Rudolf Steiner reconheceu essa diferenciação na metodologia proposta pela Teoria do Conhecimento na forma como o poeta alemão Johann Wolfgang von Goethe fazia as suas pesquisas no campo da botánica e da zoologia. A sua primeira tarefa foi publicar a Obra Científica de Goethe, o que ninguém tinha feito até então. Foi ordenando e publicando essa obra em que Rudolf Steiner desenvolveu os primeiros conceitos de uma metodologia específica na Teoria do Conhecimento para se entenderem os organismos vivos. A partir desses trabalhos metodológicos iniciais, durante o século XX, diversas personalidades do mundo científico tentaram aplicar essa metodologia na prática da pesquisa científica, o que levou a um desenvolvimento extraordinário em determinadas áreas da biologia e, consequentemente, à aplicação desses métodos, dentro do possível, também na medicina.

Ita Wegman (1876 - 1943)


Ita Wegman nasceu em Java, Holanda. Fez os seus estudos de medicina na Suíça, formando-se em 1911. Em 1917 conclui a sua especialização em Ginecologia. Foi a personalidade que ajudou a introduzir os trabalhos de Rudolf Steiner na medicina, com o objectivo de ampliar o método científico. No ano de 1917 começa a usar um medicamento elaborado a partir de uma planta, Viscum album, no tratamento de pacientes com neoplasias malignas, exactamente a partir dos conceitos ampliados pela Medicina Antroposófica.

Em 1921 funda a primeira clínica onde se pratica essa medicina ampliada, na cidade de Arlesheim, perto de Basiléia, na Suíça. A partir de 1923 escreve, em conjunto com Rudolf Steiner, um livro fundamental para a Medicina Antroposófica e cuja primeira edição foi publicada após da morte deste. Em 1925 funda uma Escola de Enfermagem e, em 1926, publica a primeira revista de Medicina Antroposófica: a Revista Natura. Em 1931 abre o Centro de Estudos Médicos em Berlim e funda o Instituto de Pedagogia Curativa em Hamborn, também na Alemanha. Em 1932 abre um Centro de Estudos Médicos em Londres.

Em 1936-1937 funda a 'Casa de Cura Andréa Cristóforo' em Ascona, Suíça - uma instituição dedicada a pessoas convalescentes ou que procuravam um local para se restabelecerem -, e o Instituto La Motta, em Brissago, Suíça, para crianças excepcionais. Em 1936 Ita Wegman abre uma Escola de Pedagogia Curativa em Paris. Visitou quase todos os países da Europa, levando sempre o estímulo para o desenvolvimento de iniciativas que fossem portadoras dos impulsos terapêuticos ligados à Medicina Antroposófica.

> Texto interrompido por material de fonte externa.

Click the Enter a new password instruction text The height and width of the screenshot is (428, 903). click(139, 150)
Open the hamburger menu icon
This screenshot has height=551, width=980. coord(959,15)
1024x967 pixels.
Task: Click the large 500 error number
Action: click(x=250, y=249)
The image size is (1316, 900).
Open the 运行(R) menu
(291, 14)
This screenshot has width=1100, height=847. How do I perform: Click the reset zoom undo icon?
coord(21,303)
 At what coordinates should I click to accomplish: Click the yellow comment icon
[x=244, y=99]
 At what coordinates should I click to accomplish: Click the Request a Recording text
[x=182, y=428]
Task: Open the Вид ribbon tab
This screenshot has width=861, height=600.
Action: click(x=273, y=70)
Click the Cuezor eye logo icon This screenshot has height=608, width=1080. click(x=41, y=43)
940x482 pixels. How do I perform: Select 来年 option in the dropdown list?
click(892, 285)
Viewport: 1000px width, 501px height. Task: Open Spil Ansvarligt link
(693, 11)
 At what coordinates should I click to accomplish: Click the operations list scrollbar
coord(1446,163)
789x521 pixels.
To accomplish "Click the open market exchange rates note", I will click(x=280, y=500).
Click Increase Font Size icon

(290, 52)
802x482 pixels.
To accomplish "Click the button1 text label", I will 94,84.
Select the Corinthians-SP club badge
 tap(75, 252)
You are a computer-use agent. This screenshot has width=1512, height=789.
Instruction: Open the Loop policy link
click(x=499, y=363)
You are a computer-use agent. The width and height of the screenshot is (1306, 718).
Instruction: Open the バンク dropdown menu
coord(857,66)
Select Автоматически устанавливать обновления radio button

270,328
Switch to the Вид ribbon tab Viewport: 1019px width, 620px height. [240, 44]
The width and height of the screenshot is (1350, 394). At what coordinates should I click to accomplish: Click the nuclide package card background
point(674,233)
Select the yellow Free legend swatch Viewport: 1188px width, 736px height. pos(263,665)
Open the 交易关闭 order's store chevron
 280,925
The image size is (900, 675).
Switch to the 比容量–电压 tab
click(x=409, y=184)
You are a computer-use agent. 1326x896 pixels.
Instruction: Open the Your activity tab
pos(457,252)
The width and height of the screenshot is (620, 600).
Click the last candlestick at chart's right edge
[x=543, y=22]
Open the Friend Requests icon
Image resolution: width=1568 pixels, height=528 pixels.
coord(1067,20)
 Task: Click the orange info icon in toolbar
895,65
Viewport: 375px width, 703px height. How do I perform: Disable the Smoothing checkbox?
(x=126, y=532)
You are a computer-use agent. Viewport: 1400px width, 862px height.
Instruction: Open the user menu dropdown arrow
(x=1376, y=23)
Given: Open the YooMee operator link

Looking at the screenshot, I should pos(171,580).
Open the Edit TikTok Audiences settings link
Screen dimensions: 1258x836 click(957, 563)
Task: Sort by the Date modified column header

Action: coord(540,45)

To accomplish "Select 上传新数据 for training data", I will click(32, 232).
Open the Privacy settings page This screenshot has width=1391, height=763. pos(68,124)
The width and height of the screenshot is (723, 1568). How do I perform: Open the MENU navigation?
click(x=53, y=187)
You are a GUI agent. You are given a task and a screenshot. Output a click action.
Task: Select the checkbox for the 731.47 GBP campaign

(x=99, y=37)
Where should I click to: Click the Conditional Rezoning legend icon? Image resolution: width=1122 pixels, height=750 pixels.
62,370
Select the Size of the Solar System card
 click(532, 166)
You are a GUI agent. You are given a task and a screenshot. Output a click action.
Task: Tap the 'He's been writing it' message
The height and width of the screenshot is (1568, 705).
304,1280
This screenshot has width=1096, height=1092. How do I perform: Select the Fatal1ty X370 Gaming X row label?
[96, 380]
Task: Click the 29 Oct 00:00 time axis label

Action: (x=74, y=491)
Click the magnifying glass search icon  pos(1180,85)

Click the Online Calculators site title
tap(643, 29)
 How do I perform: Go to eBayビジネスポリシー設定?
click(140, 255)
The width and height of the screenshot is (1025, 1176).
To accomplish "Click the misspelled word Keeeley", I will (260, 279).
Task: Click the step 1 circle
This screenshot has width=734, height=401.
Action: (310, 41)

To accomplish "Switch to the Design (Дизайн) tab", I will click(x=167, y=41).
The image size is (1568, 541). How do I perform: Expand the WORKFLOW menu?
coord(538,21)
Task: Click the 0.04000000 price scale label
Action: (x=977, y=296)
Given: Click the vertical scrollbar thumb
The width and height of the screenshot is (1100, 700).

Esta intensa atividade apenas foi interrompida com o início da Segunda Guerra Mundial, quando o nazismo proibiu qualquer atividade ligada à Antroposofia, tanto na Alemanha como nos países ocupados pelos nazis, extinguindo qualquer atividade antroposófica nesses locais.

Ita Wegman foi uma pessoa com enorme capacidade de acção e uma grande universalidade de espírito. Médicos jovens e estudantes de medicina viam nela um modelo a ser imitado no relacionamento médico-paciente. Os seus estudantes interrogaram-na sobre a humanização da medicina e, com essa pergunta, dirigiu-se a Rudolf Steiner, iniciando-se assim um trabalho conjunto, cujo fruto é o que hoje conhecemos como Medicina Antroposófica.